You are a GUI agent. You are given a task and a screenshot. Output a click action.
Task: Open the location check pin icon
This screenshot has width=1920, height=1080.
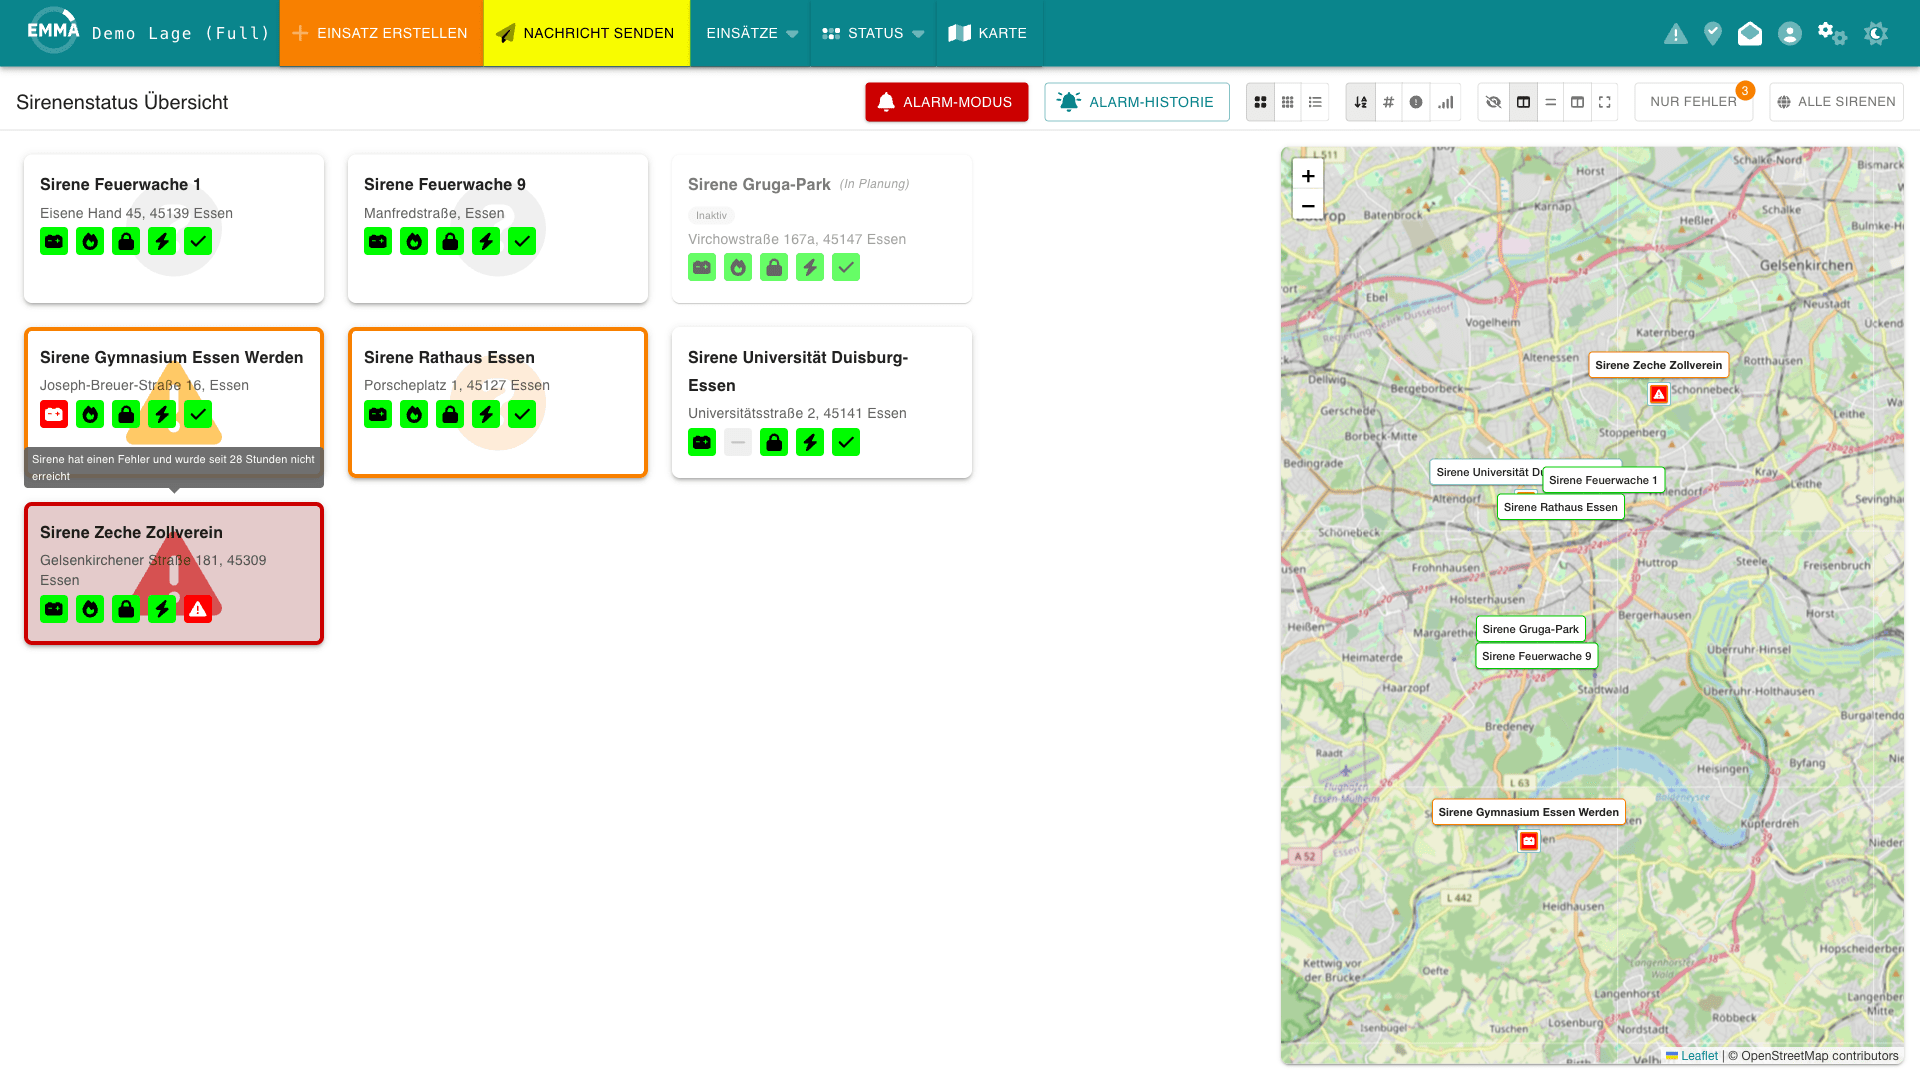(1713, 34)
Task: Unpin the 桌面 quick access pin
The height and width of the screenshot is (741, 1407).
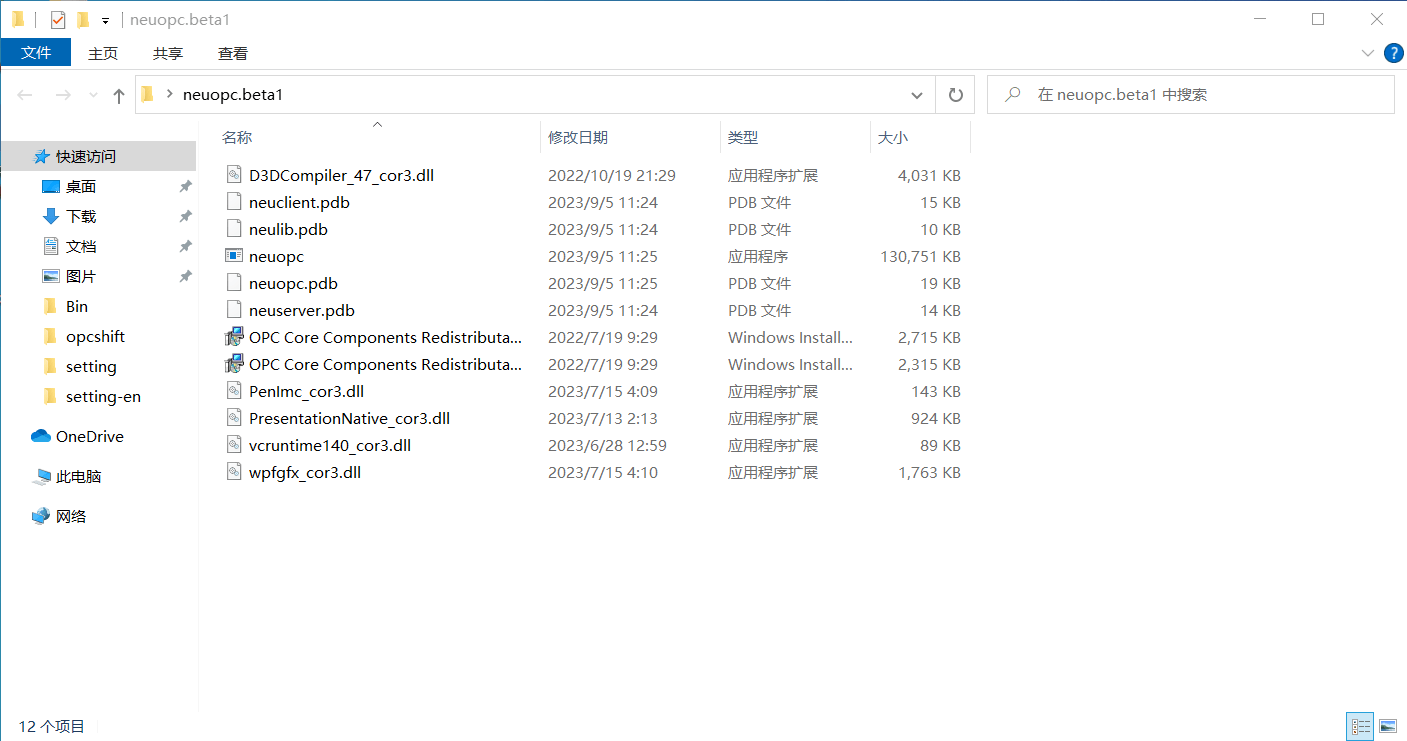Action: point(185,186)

#####

== Exercise task ==
Copy out every line of the material above with "screenshot" swapped for "screen image" wherever it occurs, leaving everything else unchanged and the pictures out.

== Exercise output ==
You are a GUI agent. You are given a task and a screen image. Output a click action.
Task: Open the location check pin icon
This screen image has width=1920, height=1080.
(1713, 34)
Task: Unpin the 桌面 quick access pin
The height and width of the screen image is (741, 1407).
Action: point(185,186)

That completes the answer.